Gagasan jalan berbayar yang diusulkan Gubernur Jawa Barat Dedi Mulyadi belum bisa dipandang sebagai rencana siap jalan. Di DPRD Jabar, ide itu justru langsung dihadapkan pada dua syarat besar: dasar hukum yang jelas dan kesiapan teknis di lapangan.
Anggota Komisi III DPRD Jabar dari Fraksi PKS, Tetep Abdulatip, menilai usulan tersebut memang menarik sebagai gagasan. Namun, ia menegaskan pemerintah tidak bisa melangkah hanya bermodal niat politik tanpa payung hukum yang kuat.
Regulasi jadi penentu utama
Menurut Tetep, kebijakan jalan berbayar tidak bisa dijalankan sebelum ada aturan yang tegas. Ia memandang persoalan utamanya bukan sekadar apakah ide itu baik, melainkan apakah pemerintah memang sudah memiliki landasan hukum untuk menerapkannya.
“Kalau ide ya bagus. Tetapi pemerintah tidak bisa membuat kebijakan kalau tidak ada payung hukumnya,” ujar Tetep, Senin (11/5/2026).
Dari pandangannya, wacana itu baru layak dibahas pada tahap konsep. Jika langsung dipaksa masuk ke tahap penerapan, risiko munculnya persoalan baru akan jauh lebih besar.
Skema jalan provinsi dinilai lebih rumit dari tol
Tetep juga menyoroti sisi teknis yang menurutnya tidak sederhana. Ia membandingkan jalan provinsi dengan jalan tol yang tertutup dan memiliki alur lebih terkendali, sehingga pengawasan bisa dilakukan lebih mudah.

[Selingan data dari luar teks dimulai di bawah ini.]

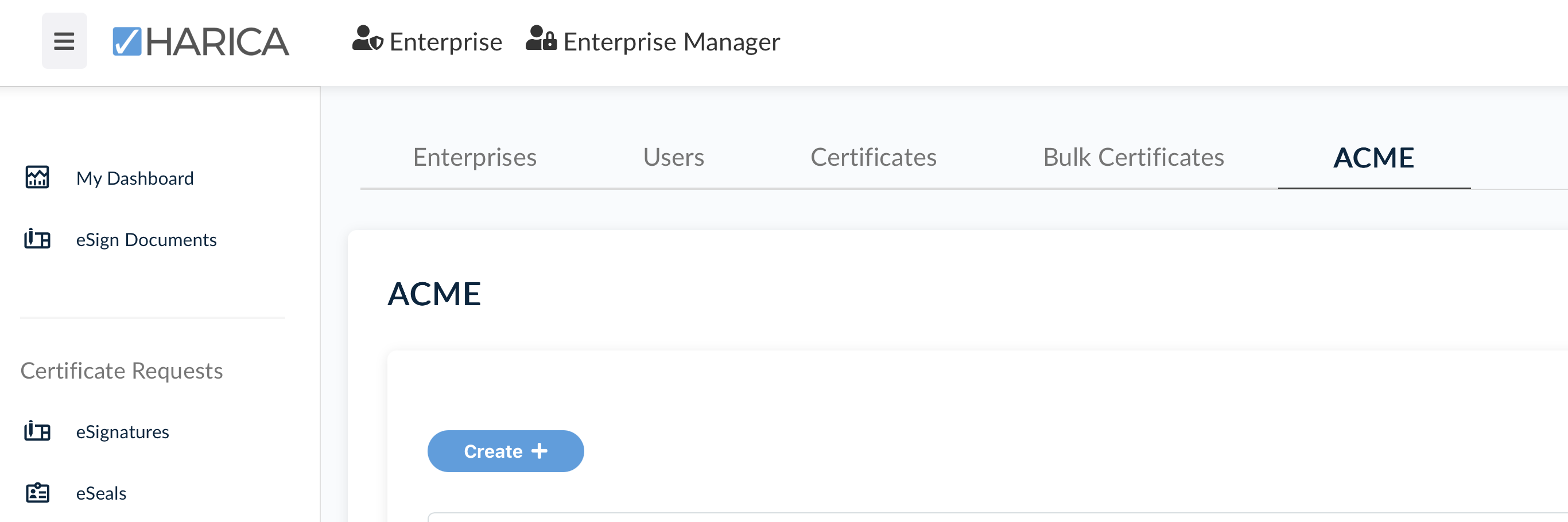
Task: Click the HARICA logo
Action: tap(201, 41)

Sementara itu, ruas jalan milik Pemerintah Provinsi Jawa Barat tersebar di banyak titik dan punya banyak akses keluar masuk. Kondisi tersebut membuat pengaturan sistem jalan berbayar jauh lebih sulit, karena pengawasan tidak bisa dilakukan dengan cara yang sama seperti di jalan tol.
“Kalau jalan tol kan satu jalur dan tertutup. Kalau jalan provinsi banyak belokan, banyak akses masuk. Masa tiap belokan harus ada penjagaan,” ucapnya.

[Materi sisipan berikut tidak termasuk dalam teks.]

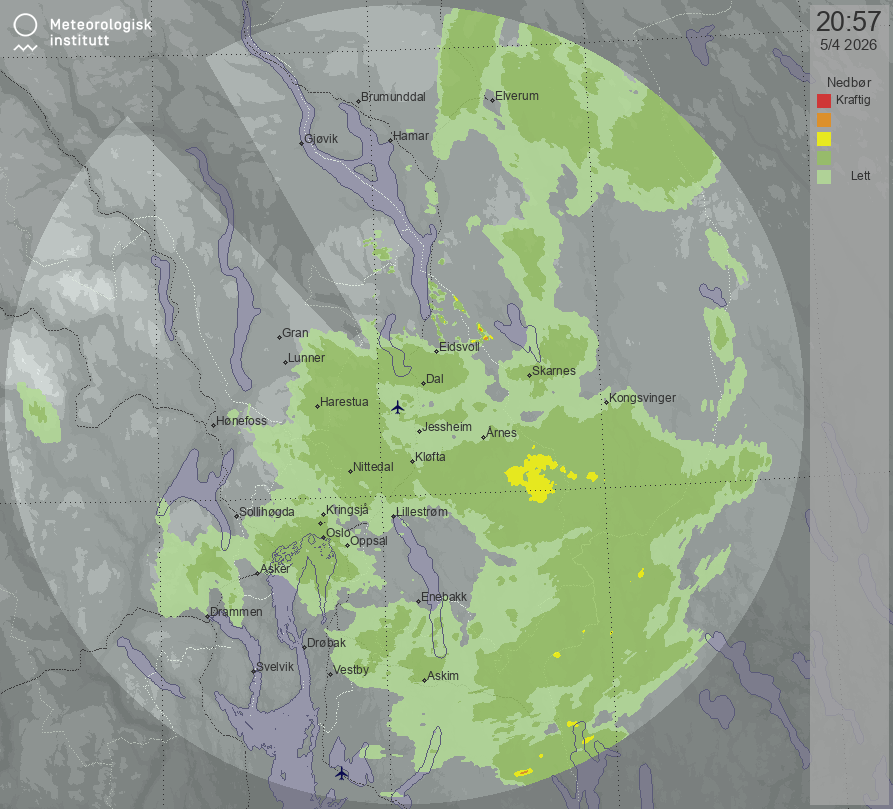This screenshot has width=893, height=809.
Task: Click the 20:57 timestamp
Action: click(847, 22)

Ia juga mempertanyakan mekanisme pembayaran yang akan dipakai jika skema itu benar-benar diterapkan. Bila menggunakan gerbang seperti tol, konsekuensinya adalah kebutuhan petugas yang lebih banyak dan biaya operasional yang ikut naik.

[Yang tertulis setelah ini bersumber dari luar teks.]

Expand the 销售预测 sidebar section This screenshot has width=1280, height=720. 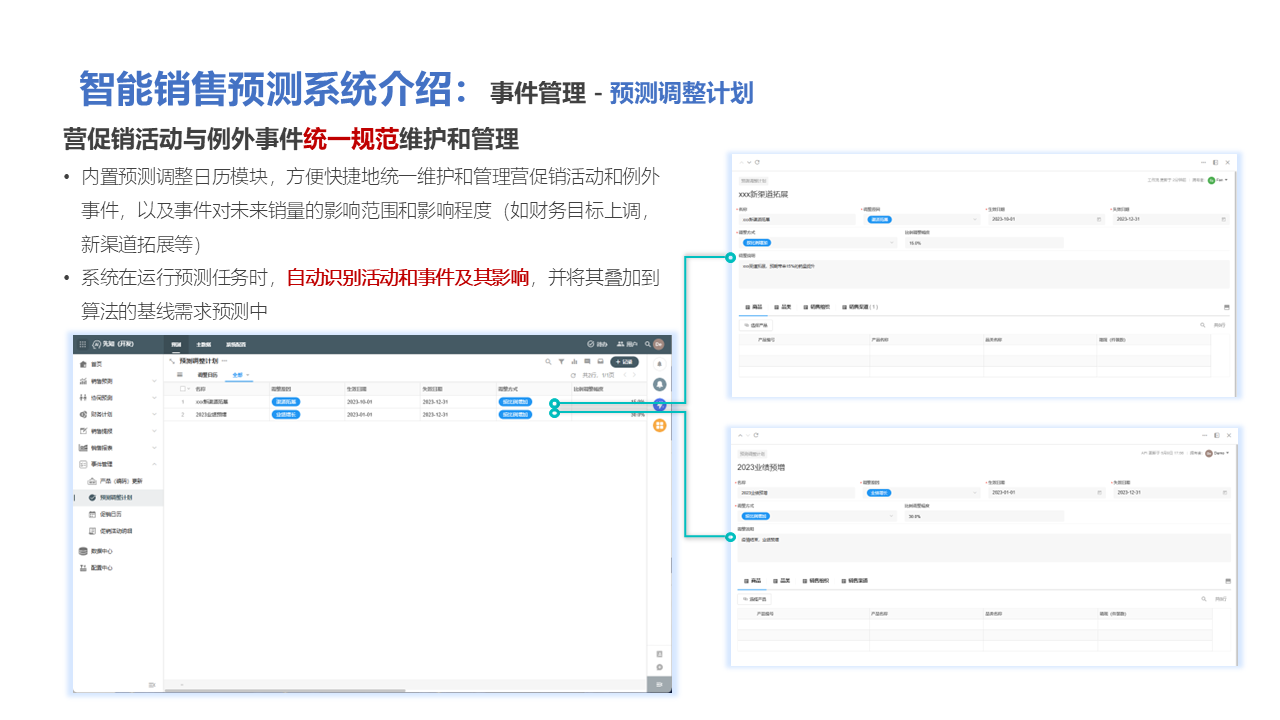tap(154, 381)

Dikaitkan dengan tekanan pendapatan daerah
Wacana ini muncul di tengah kekhawatiran menurunnya pendapatan daerah dari sektor pajak kendaraan bermotor. Tetep menyebut capaian pajak kendaraan di Jawa Barat selama ini rata-rata hanya berada di kisaran 94 hingga 95 persen dari target.
Ia juga mengaitkan situasi tersebut dengan perkembangan kendaraan listrik. Menurut dia, kendaraan listrik hanya dikenakan BBNKB saat awal pembelian dan tidak membayar pajak tahunan, sehingga berpotensi ikut menekan penerimaan daerah.
“Sekarang kendaraan listrik hanya bayar BBNKB saat awal pembelian. Ke depan ini tentu berpengaruh terhadap pendapatan daerah,” katanya.
Perlu sumber pendapatan baru, tetapi tidak tergesa-gesa
Di satu sisi, Tetep memahami bahwa Pemprov Jabar memang perlu mencari sumber pendapatan lain selain pajak kendaraan. Namun, ia menilai setiap skema baru harus dihitung secara matang agar tidak memunculkan beban baru bagi pemerintah maupun pengguna jalan.
Karena itu, DPRD Jabar meminta pembahasan jalan berbayar tidak dilakukan terburu-buru. Menurut mereka, kebijakan seperti ini harus diuji dari sisi hukum, teknis, dan biaya operasional sebelum masuk ke tahap yang lebih jauh.
Selama regulasi belum tersedia, usulan jalan berbayar di Jawa Barat masih akan berada di level wacana. Bagi DPRD Jabar, itulah batas paling aman sebelum pemerintah memutuskan apakah ide tersebut benar-benar bisa diterapkan di ruas jalan provinsi.